Two threads in the conversation were particularly significant for me. First was David's emphasis that CARSS projects are interdisciplinary and usually involve practitioners as well as academic scientists. We discussed the forms of knowledge that experienced practitioners bring to a discussion of a complex social problem -- in the genre of expert local knowledge -- and some of the intellectual challenges involved in trying to integrate theoretical and local knowledge into a solution. And we talked about the challenges associated with bringing widely separated forms of academic research into a single conversation -- engineers, lawyers, and sociologists attempting to understand the transportation systems of the future, for example.

A second important thread was the idea of engagement of the social sciences with social issues and problems. This was very much the case with the Chicago school of sociology in the 1920s through 1940s. But David makes the point early in the conversation that the social sciences made a turn in the 1960s towards greater disciplinary narrowness and a sharper separation between theory and practice. The social sciences became more narrowly confined to the academy and its disciplinary institutions.

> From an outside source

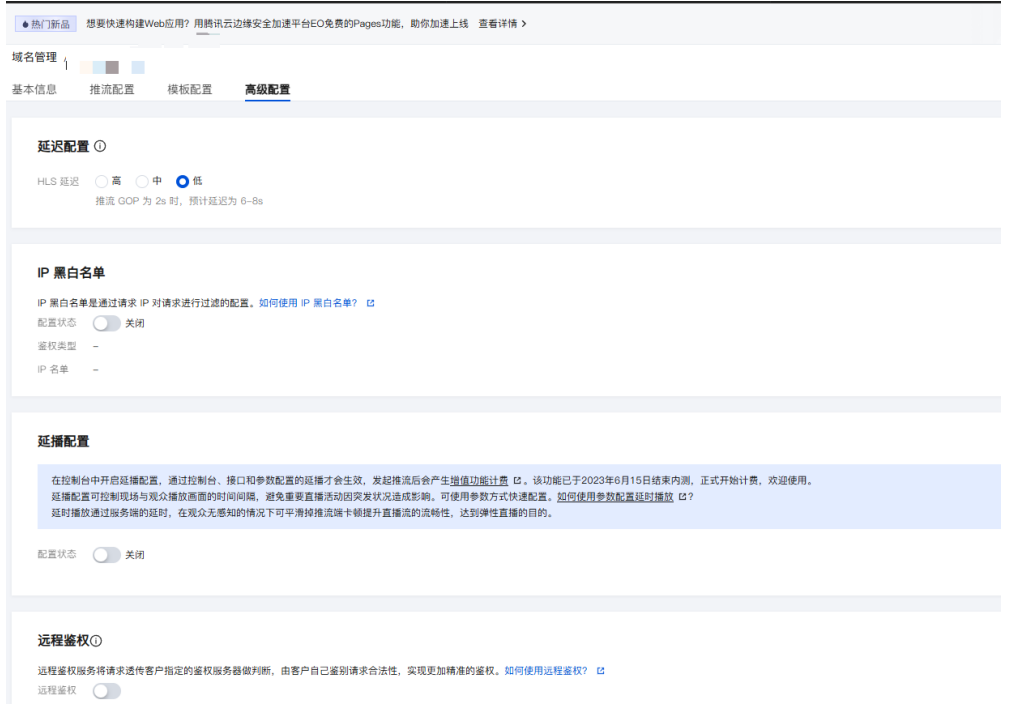
Task: Turn on the 延播配置 配置状态 switch
Action: [106, 554]
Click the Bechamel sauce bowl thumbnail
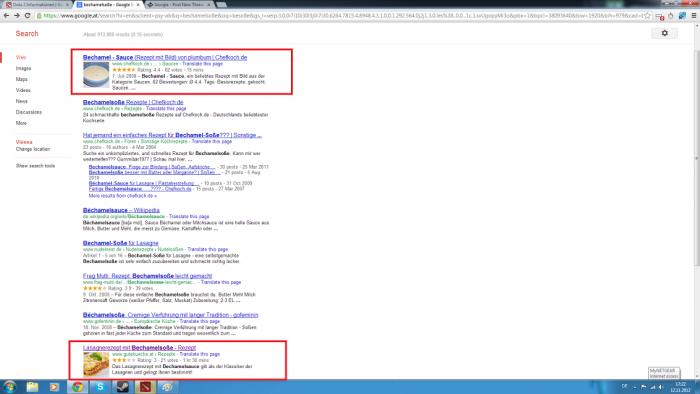 [96, 75]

But David and I agreed that two things were true: that the sciences ought to be shaping their disciplines and research programs with an eye to helping to solve some of society's problems -- for the good of society; but more deeply, that perhaps the quality of the science itself would increase as a result of this engagement. These are important ideas that we need to talk about as we consider the directions the social sciences should take in the coming decades.

1 comment:

Anonymous said...

I enjoyed seeing the Featherman interview on youtube.